* [What is expected] Convert the data below into a JSON list of strings, one string per line, leaving out blank lines.

* [Dataset entries]
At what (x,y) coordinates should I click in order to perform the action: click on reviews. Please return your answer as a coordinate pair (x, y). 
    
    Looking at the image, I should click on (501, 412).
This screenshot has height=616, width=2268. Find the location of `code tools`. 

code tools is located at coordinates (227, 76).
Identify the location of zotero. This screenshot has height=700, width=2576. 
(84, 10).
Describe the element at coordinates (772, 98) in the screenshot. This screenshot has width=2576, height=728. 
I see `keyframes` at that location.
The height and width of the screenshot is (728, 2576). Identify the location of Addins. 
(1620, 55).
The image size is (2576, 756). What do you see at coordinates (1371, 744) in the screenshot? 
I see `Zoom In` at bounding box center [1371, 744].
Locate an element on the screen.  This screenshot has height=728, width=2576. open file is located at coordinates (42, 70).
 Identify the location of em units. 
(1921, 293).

* [Exercise output]
[
  "At what (x,y) coordinates should I click in order to perform the action: click on reviews. Please return your answer as a coordinate pair (x, y). ",
  "    Looking at the image, I should click on (501, 412).",
  "This screenshot has height=616, width=2268. Find the location of `code tools`. ",
  "code tools is located at coordinates (227, 76).",
  "Identify the location of zotero. This screenshot has height=700, width=2576. ",
  "(84, 10).",
  "Describe the element at coordinates (772, 98) in the screenshot. This screenshot has width=2576, height=728. ",
  "I see `keyframes` at that location.",
  "The height and width of the screenshot is (728, 2576). Identify the location of Addins. ",
  "(1620, 55).",
  "The image size is (2576, 756). What do you see at coordinates (1371, 744) in the screenshot? ",
  "I see `Zoom In` at bounding box center [1371, 744].",
  "Locate an element on the screen.  This screenshot has height=728, width=2576. open file is located at coordinates (42, 70).",
  " Identify the location of em units. ",
  "(1921, 293)."
]